As fields A and B have a high water cut of more than 98%, different WSO methods were applied with a 50% success factor, as outlined below:

  • 120 m3/day to 58 m3/day
  • ~100% net oil gained (17 m3/day to 29 m3/day)
  • ~300% reduction in water production (92 m3/day to 29 m3/day).

The trials on new and existing wells in the South Oman fields have shown that the AICD application is an economical solution to restrict water production and gain oil for a viscous oil reservoir. It is also a very effective solution for water shut-off, compared to conventional completions with mechanical or chemical water shut-off.

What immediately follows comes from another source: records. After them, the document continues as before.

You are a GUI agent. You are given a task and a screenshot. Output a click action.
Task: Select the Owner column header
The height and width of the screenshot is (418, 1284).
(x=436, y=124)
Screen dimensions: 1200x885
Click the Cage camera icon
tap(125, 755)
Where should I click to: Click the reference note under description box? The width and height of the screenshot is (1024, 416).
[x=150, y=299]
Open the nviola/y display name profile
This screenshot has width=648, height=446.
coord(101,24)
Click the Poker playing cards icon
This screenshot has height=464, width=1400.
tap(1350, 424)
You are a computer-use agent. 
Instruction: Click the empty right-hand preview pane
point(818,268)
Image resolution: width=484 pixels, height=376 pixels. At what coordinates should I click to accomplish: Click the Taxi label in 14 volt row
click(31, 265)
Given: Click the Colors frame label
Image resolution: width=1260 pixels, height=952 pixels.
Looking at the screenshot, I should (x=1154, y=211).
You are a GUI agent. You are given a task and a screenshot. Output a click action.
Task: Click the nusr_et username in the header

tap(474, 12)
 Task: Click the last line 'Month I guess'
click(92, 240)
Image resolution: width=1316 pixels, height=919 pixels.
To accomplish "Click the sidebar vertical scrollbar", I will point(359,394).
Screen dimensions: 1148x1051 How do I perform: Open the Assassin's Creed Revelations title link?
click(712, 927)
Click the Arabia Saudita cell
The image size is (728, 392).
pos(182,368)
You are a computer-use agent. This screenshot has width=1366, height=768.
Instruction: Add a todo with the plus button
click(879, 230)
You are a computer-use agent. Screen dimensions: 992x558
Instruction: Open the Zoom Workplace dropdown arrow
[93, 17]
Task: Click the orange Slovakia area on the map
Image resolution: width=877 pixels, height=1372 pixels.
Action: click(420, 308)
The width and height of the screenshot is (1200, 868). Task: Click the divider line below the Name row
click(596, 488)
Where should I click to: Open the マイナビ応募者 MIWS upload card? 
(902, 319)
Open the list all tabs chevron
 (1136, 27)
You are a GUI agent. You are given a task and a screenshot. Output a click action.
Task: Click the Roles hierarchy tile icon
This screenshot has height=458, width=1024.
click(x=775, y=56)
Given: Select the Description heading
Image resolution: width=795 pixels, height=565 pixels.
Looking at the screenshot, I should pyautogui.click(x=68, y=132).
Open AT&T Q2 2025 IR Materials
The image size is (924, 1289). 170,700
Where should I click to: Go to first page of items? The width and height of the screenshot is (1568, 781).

Essentially, the higher the number of compartments, the more efficiently that AICDs perform to restrict water production and gain oil. This also results in a clearer contrast in viscosity between the fluid we want to produce (oil) and the fluid we want to control (water or gas).

SWELLABLE INNOVATION

Fig. 4. SwellRight swellable packers are a permanent packer solution, suitable for many applications where a pressure seal or zonal isolation is required.
Fig. 4. SwellRight swellable packers are a permanent packer solution, suitable for many applications where a pressure seal or zonal isolation is required.

Tendeka is also working closely with the operator to provide swellable packers for long-term stability and reliability required to isolate producing zones. For instance, the retrievable SwellRight option (Fig. 4) has been designed to isolate the wellbore while enabling the easy removal of the entire assembly from the wellbore without any milling operations. This significantly helps reduce well construction costs, extend well life, and improve well integrity.

For high-pressure application, the advanced swell packers provide a cost-effective solution, with the high-pressure ratings achieved over a short element. By enabling operators to utilize smaller pup joints, this can effectively reduce the amount of rubber element required. It can be used in both horizontal and vertical wells.

WATER MANAGEMENT AND SUSTAINABILITY

As a result of the trials and further installations, the customer has identified AICDs as one of the key new technologies bringing value in their 2019 sustainability report, highlighting $50 million of added value, annually, across the company, to date.

Water production is an inevitable by-product of heavy oil production, requiring either a strong underlying aquifer, as described, or water injection into nearby wells to displace the oil through the reservoir. Reducing the amount of water produced per barrel of oil recovered reduces water handling costs and increases production efficiency. This is achieved through reduced power use for processing and pumping water into the reservoir, and reduced use of downhole pumps for oil and water production.

As the focus on sustainability in oil and gas production increases, the role of technology—such as AICDs that are an established means of increasing well productivity in complex reservoirs—will play a key role in achieving our sustainability goals.

REFERENCES

  1. B. A. Voll et al, “Sustaining production by limiting water cut and gas breakthrough with autonomous inflow control technology,” paper SPE-171149-MS, 2014.
  2. A. Harrasi, et al, “More oil and less water: Heavy oil field application on the autonomous inflow control device (aicd) in long horizontal wells – A case study from South Sultanate of Oman,” paper SPE-193554-MS, 2019.
  3. A. Sivrikoz, et al, “Tackling high water production in Oman South fields with new technology,” paper SPE-193658-MS, 2018.

The Authors ///

Osama Abazeed is a Middle East Area manager with Tendeka. He received his degree from the University of Damascus (Syria) and has more than 16 years’ experience in multiple disciplines in the upstream industry. Prior to Tendeka, Mr. Abazeed was involved in various projects in downhole technology, wireline logging, perforation, reservoir characterization and completion, with great focus on the Middle Eastern region. He has published several technical papers.